The information was tempting, and a few reporters fell for it, see here and here.

However, inherent in this admission is the fact that the BJP has conceded, for the first time, that it expects to lose over 100 of the 282 seats it won in 2014 in the next general election.

The BJP general secretaries insisted that the gain of 115 new seats would offset the “natural” losses in states like Madhya Pradesh, Rajasthan, Gujarat, Uttar Pradesh and others in 2019.

According to the BJP general secretaries, Shah identified these so-called winnable seats on the basis of surveys and feedback. “He is now confident of winning the Lok Sabha elections in 2019,” said one general secretary.

On August 23, when the party’s core groups from all states attended a day-long convention in Delhi, Shah pulled out select leaders for a separate two-hour meeting and discussed the list of these seats with them.

Shah advised them to draw up plans on how to target these seats by mid-October, and instructed state in-charges like Murlidhar Rao, Arun Singh, Siddharth Nath Singh and Mahendra Singh to assist them in this task.

Weak BJP presence

The 115 winnable seats that have been identified are in Andhra Pradesh, Telangana, Kerala, Tamil Nadu, Odisha, West Bengal and the North East.

However, what these BJP leaders did not say is that these are states where the BJP has traditionally been weak. The saffron party could win barely 15 out of nearly 200 seats in these regions even at the peak of the Narendra Modi wave in 2014.

Thus, the belief that Shah would perform electoral magic here in 2019 in the manner he did in the Hindi heartland in 2014 is hard to fathom.

The BJP president, no doubt, has boundless enthusiasm, and his no-nonsense style of functioning has won him admirers, as well as detractors. But will even Shah be able to increase the party’s tally in states that were cool to the BJP during the Modi wave of 2014?

Wobbly in Gujarat

It is equally interesting to note that the BJP leaders in question have admitted that they will lose seats not just in Madhya Pradesh, Rajasthan and Uttar Pradesh, but also in Gujarat, the nerve centre of the BJP’s strength today.

It is hardly a secret that the BJP is in trouble in Narendra Modi and Amit Shah’s home state. The latest glimpse of the party’s poor condition in Gujarat was provided on Thursday when Patidars stormed the venue of a programme organised in Surat to felicitate Amit Shah and the BJP’s Patel leaders.
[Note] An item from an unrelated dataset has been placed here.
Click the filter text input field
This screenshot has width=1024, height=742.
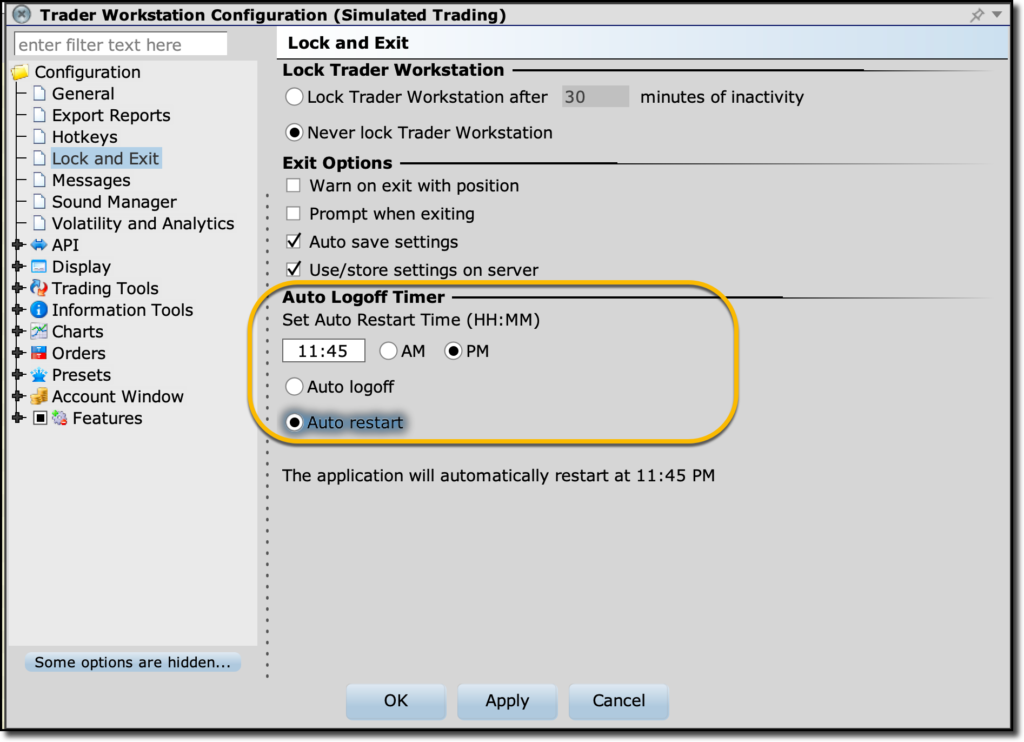[x=121, y=45]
The event was part of the BJP’s preparations for Assembly elections in the state due late next year. The disruption forced Shah to cut short his address.

In a strict sense, therefore, the BJP’s calculation that it will lose in Gujarat as well as in many other states is a candid admission of the ground reality that has emerged in the two years since Narendra Modi took over as Prime Minister.